Tourisme à La Réunion : une rentabilité en hausse malgré la stabilité des flux
Selon le bilan publié par le Comité Réunionnais du Tourisme (CRT) le 7 septembre 2026, La Réunion a accueilli 269 153 visiteurs extérieurs au premier semestre, soit un recul marginal de 1 %.
Brieuc Lecigne·mis à jour 12 septembre 2026

Recettes record, fréquentation stable: la grille tarifaire à recalibrer
Dans le même temps, les recettes atteignent 250,9 millions d'euros, en progression de 9,5 % — un niveau inédit pour la période. Pour les opérateurs de locations de bungalows de la côte Ouest, cet écart entre volume et valeur est l'indicateur à mettre en regard de leur propre grille tarifaire, plus que le seul compteur de nuitées.
La décomposition par segment confirme la lecture. La clientèle d'agrément progresse de 17 %; l'affinitaire recule de 16 %. Le marché hexagonal reste largement majoritaire (83,6 % des visiteurs), tandis que l'Europe du Nord affiche une croissance à deux chiffres: Allemagne +13,2 %, Belgique +10,3 %. À l'inverse, les marchés de l'océan Indien cèdent 18 %.
Le socle local reste l'élément régulateur du taux d'occupation
Le bilan du CRT isole deux flux distincts: l'extérieur, qui fait la une, et l'intérieur, souvent sous-estimé dans les analyses. Au premier semestre, les Réunionnais ont réalisé plus de 2,4 millions de séjours sur le territoire et près de 9,9 millions d'excursions à la journée, générant environ 400 millions d'euros de retombées économiques. Sur la côte Ouest et à Saint-Leu, ce socle domestique absorbe une part déterminante de l'occupation hors saison, à travers les contrats week-end, les séjours familiaux et les formules de courte durée. La dépendance à la clientèle aérienne reste partielle — ce qui distingue le modèle réunionnais de nombreuses destinations insulaires comparables.

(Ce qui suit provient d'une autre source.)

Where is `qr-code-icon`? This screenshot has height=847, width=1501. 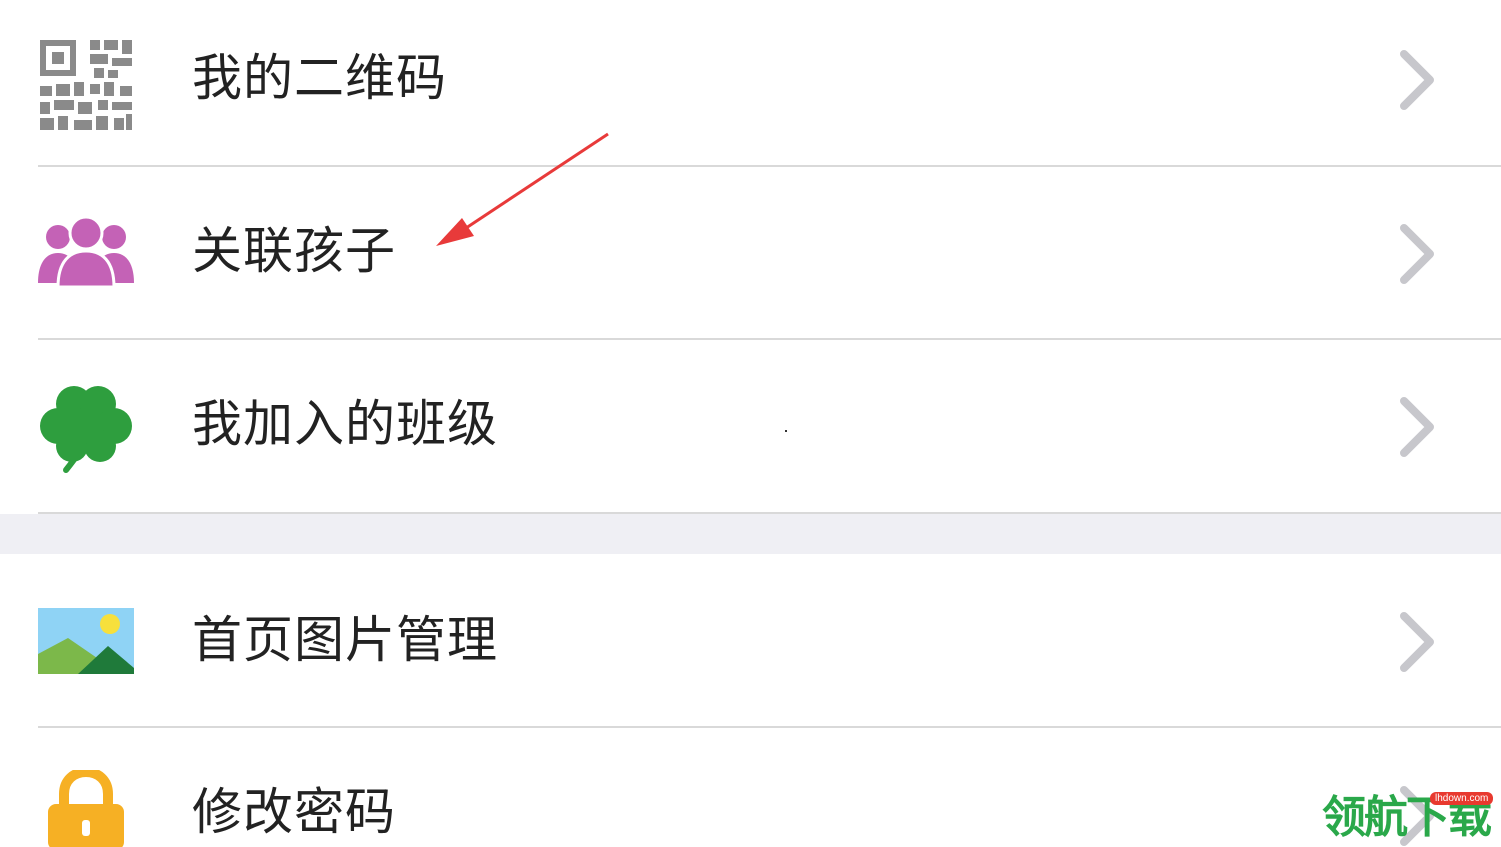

Patrick Lebreton, président du CRT, résume la dynamique observée depuis 2025: « On a aujourd'hui, sur une ou deux années, observé avec un nombre de touristes qui augmente légèrement et une recette touristique qui, elle, augmente plus fortement. » Pour les loueurs, cela confirme que la variable d'ajustement se trouve dans le revenu moyen par nuitée, plus que dans le compteur d'occupation.
Trois signaux à observer cet automne
Du 15 au 17 septembre 2026, l'île est présente à l'IFTM Top Resa, à Paris, avec 32 acteurs touristiques réunionnais réunis sur un stand de 200 m² présenté comme une varangue créole. Le CRT y détaille une nouvelle identité de destination et confirme le recours à une agence spécialisée en marketing B2B pour renforcer la présence auprès des tour-opérateurs et réseaux de distribution européens.
Trois points méritent l'attention des loueurs de bungalows dans les semaines qui viennent: la conversion des progressions allemande et belge en réservations effectives sur l'Ouest, l'évolution du rapport entre réservation directe et plateformes, et l'impact tarifaire du segment européen en croissance sur le positionnement moyen. Septembre reste par ailleurs le bon moment pour réviser les prix de la saison sèche à partir des données réelles du semestre, plutôt que sur projection. La rigueur comptable, ici, vaut mieux que le réflexe promotionnel — surtout quand l'indicateur de recette progresse deux fois plus vite que celui de la fréquentation.